Niejaki Kamil S. dopuścił się brutalnego napadu na Brytyjczyka. Powodem ataku była orientacja mężczyzny. Oskarżony, który nie wykazał żadnej skruchy został skazany na 10 lat pozbawienia wolności.
Sytuacja miała miejsce w połowie lipca 2017 roku, w Tottenham. Kamil S. zaczął od wyzwisk skierowanych w stronę Brytyjczyka, a następnie przeszedł do rękoczynu. 29-latek przewrócił, po czym zaczął kopać swoją ofiarę po całym ciele. Na koniec zabrał poszkodowanemu z kieszeni paczkę papierosów.

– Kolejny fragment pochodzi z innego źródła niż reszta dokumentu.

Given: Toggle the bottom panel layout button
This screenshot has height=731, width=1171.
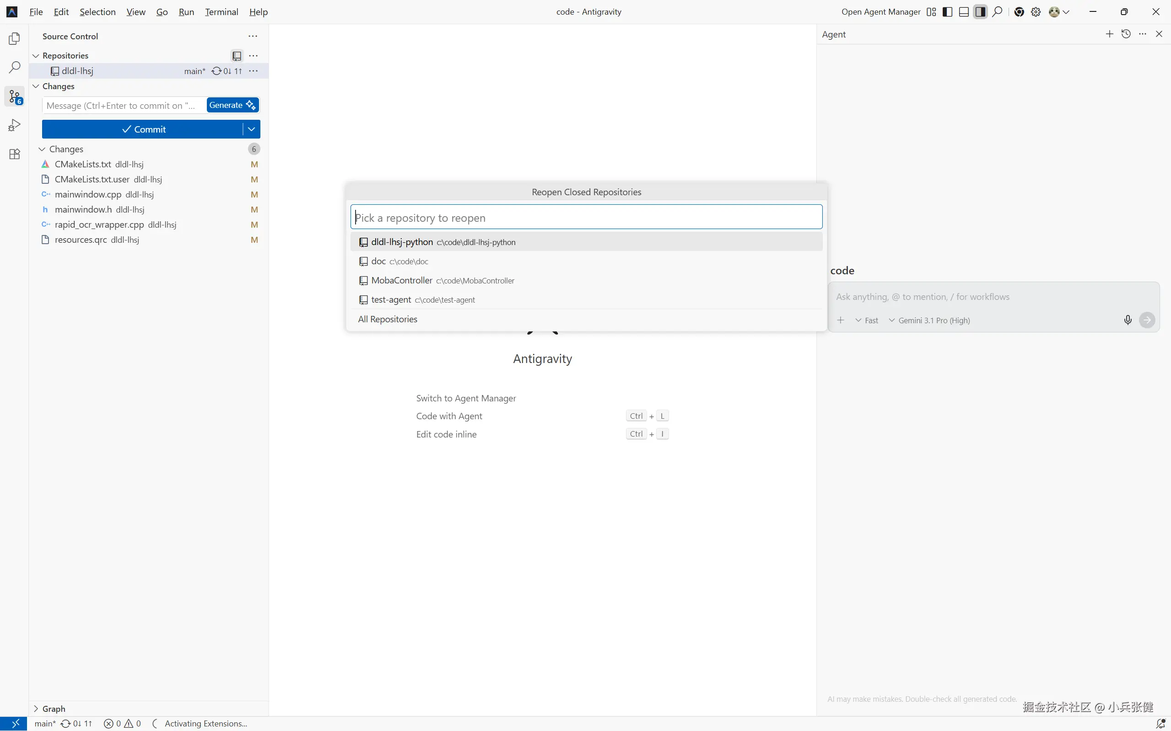Looking at the screenshot, I should pos(964,12).
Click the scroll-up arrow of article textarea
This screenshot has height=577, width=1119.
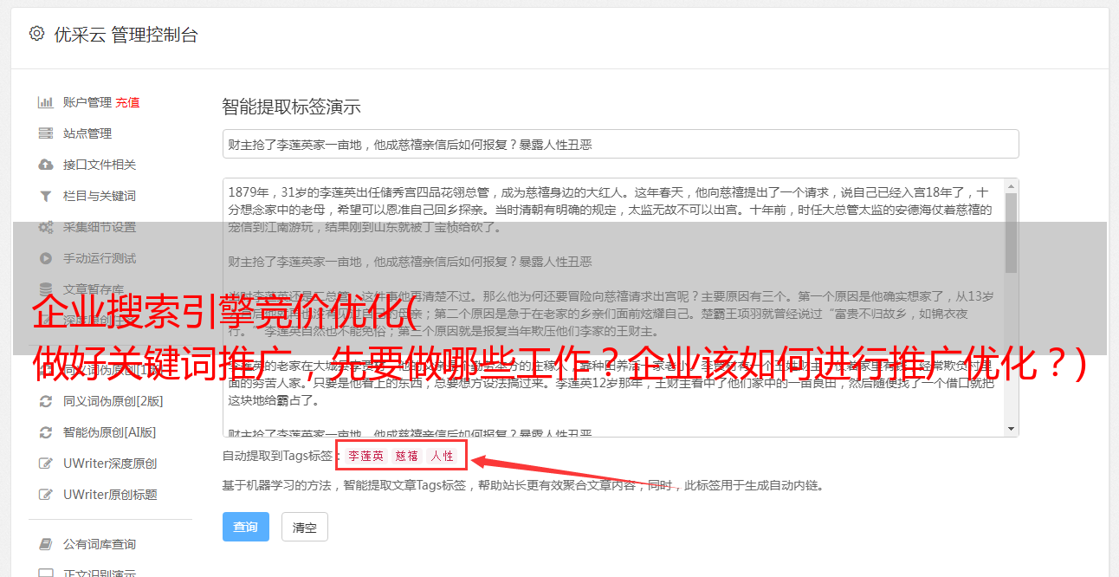click(x=1011, y=187)
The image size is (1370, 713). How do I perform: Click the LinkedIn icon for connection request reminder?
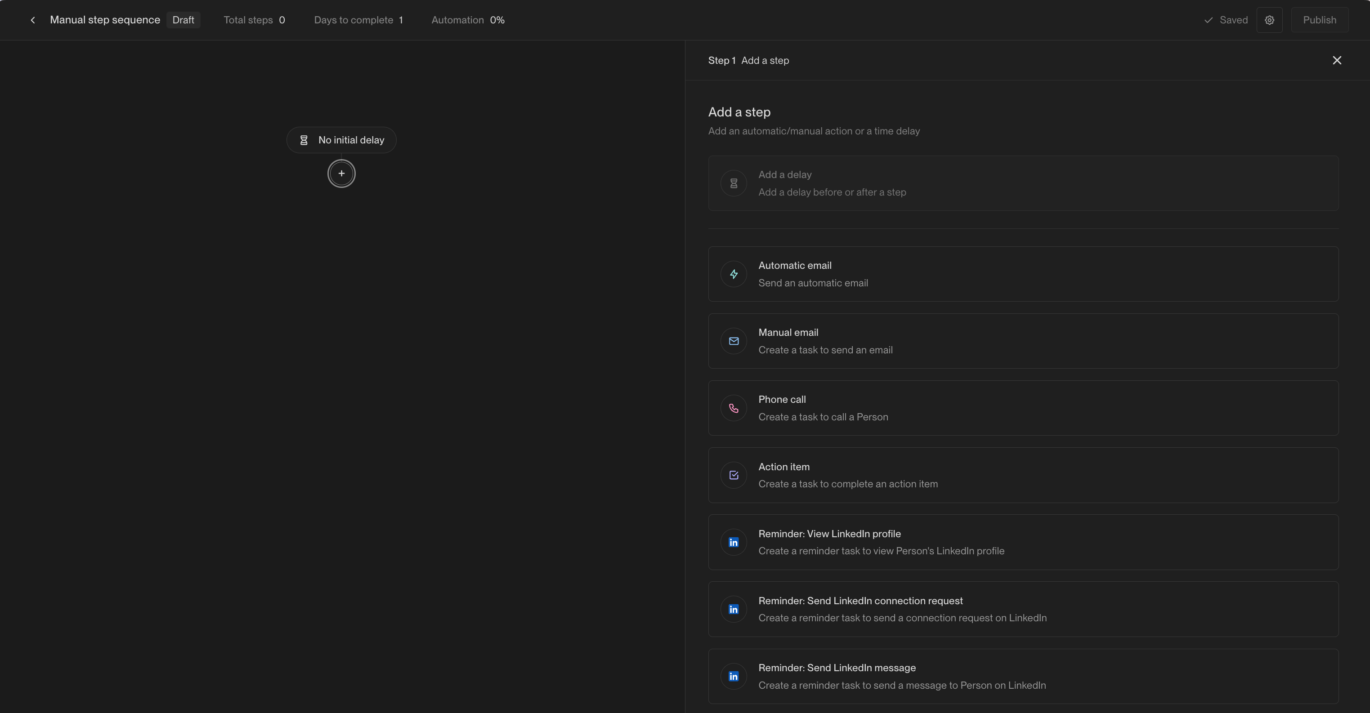(733, 609)
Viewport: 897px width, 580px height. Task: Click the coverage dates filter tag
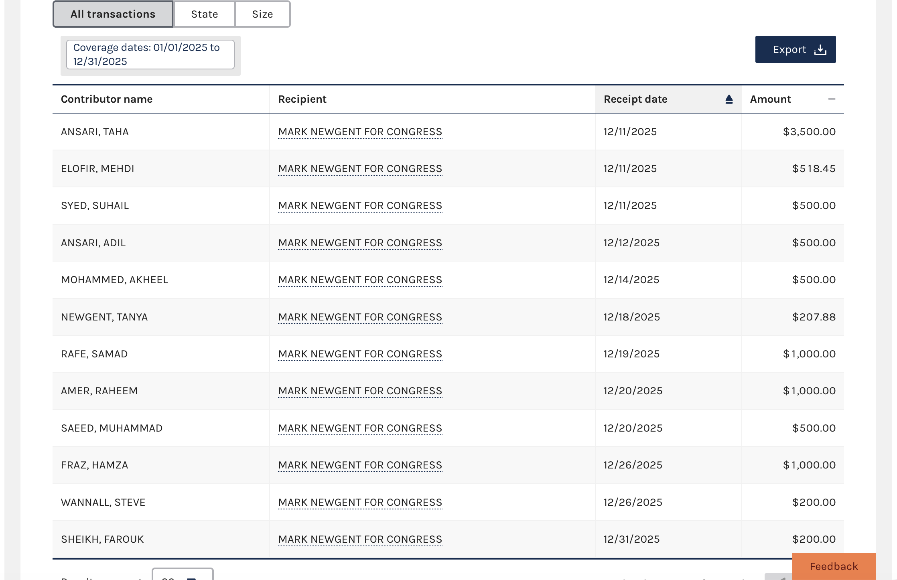[x=150, y=55]
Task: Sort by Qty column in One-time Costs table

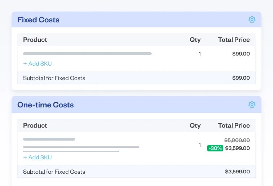Action: coord(195,125)
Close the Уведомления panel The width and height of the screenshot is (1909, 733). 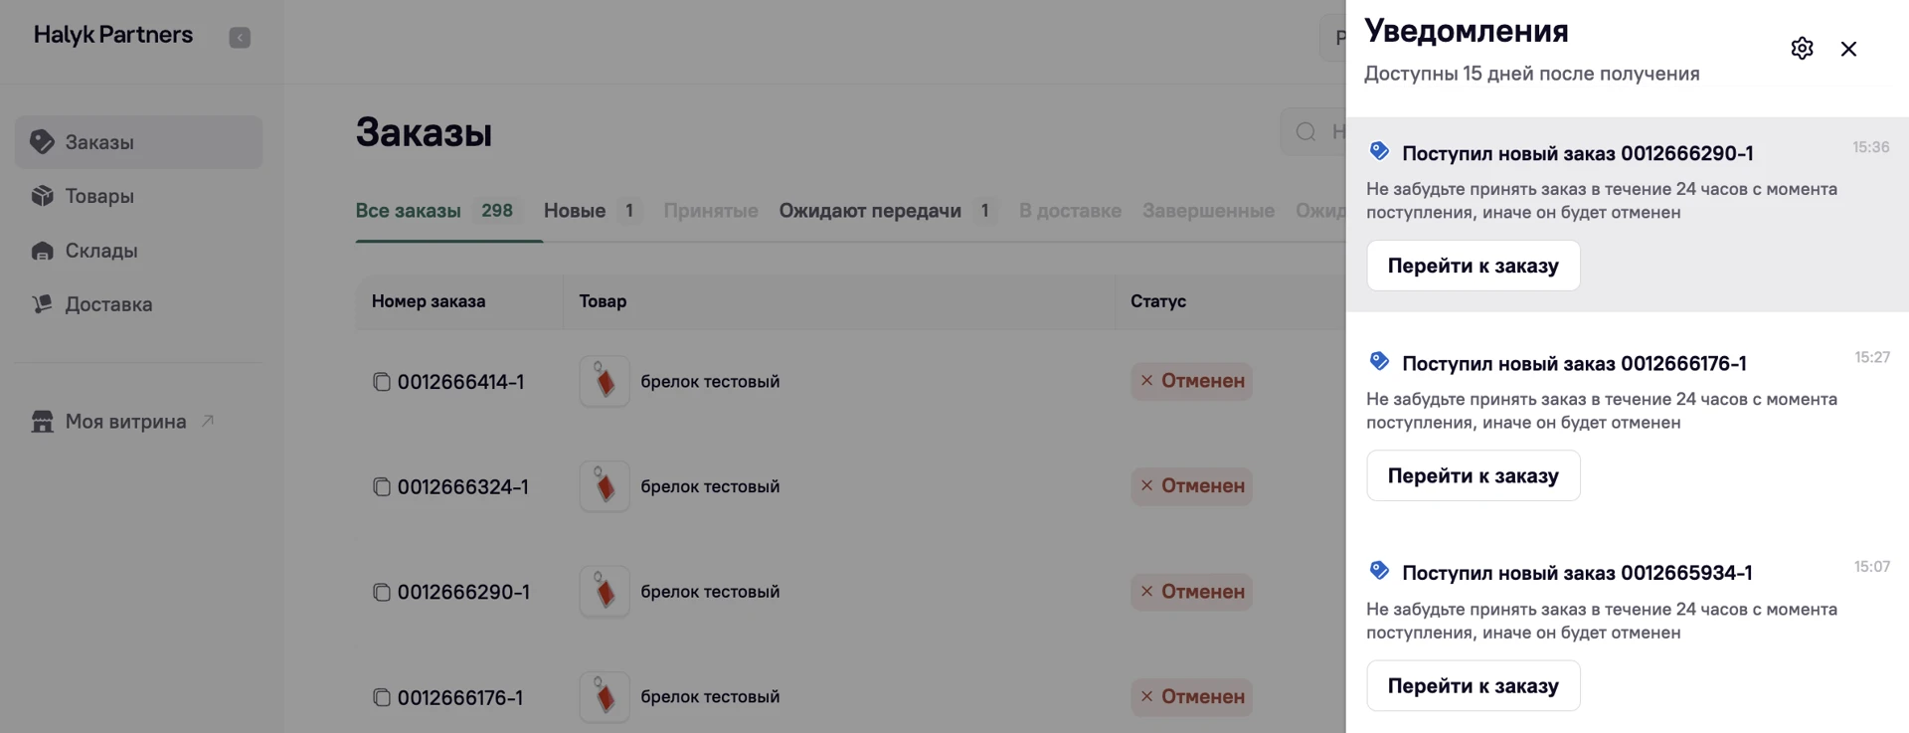[x=1848, y=49]
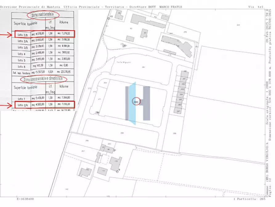Click the lower red arrow pointing to Lotto 2/A
275x207 pixels.
click(6, 105)
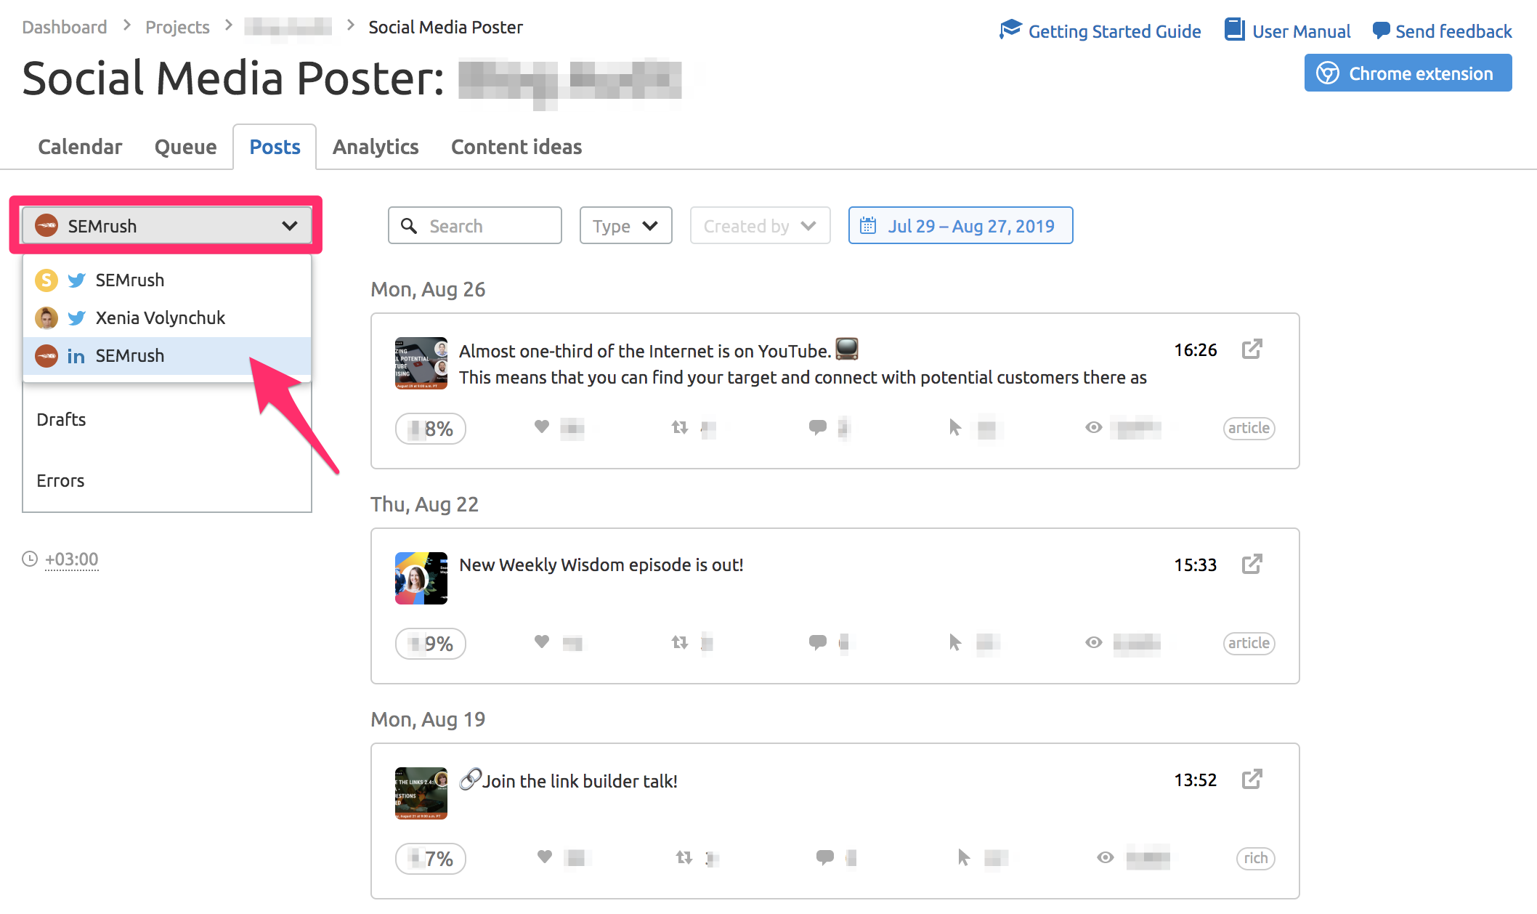Click the search magnifier icon

[408, 225]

Pobity mężczyzna trafił do szpitala w stanie ciężkim. 36-latek miał między innymi złamaną nogę w czterech miejscach. Sprawa została zgłoszona na policję. Jak się później okazało powodem na paści był fakt, że ofiara Kamila S. była homoseksualistą. Podczas procesu ten nie okazał skruchy. Podkreślił, iż nie żałuje swojego czynu i gdyby mógł, zrobiłby to samo ponownie. W efekcie sąd skazał Polaka na karę 10 lat pozbawienia wolności.
Według Radia Zet Kamil S. był poszukiwany przez polską policję w związku z kradzieżami, których miał się dopuścić w kraju przed swoim wyjazdem na Wyspy.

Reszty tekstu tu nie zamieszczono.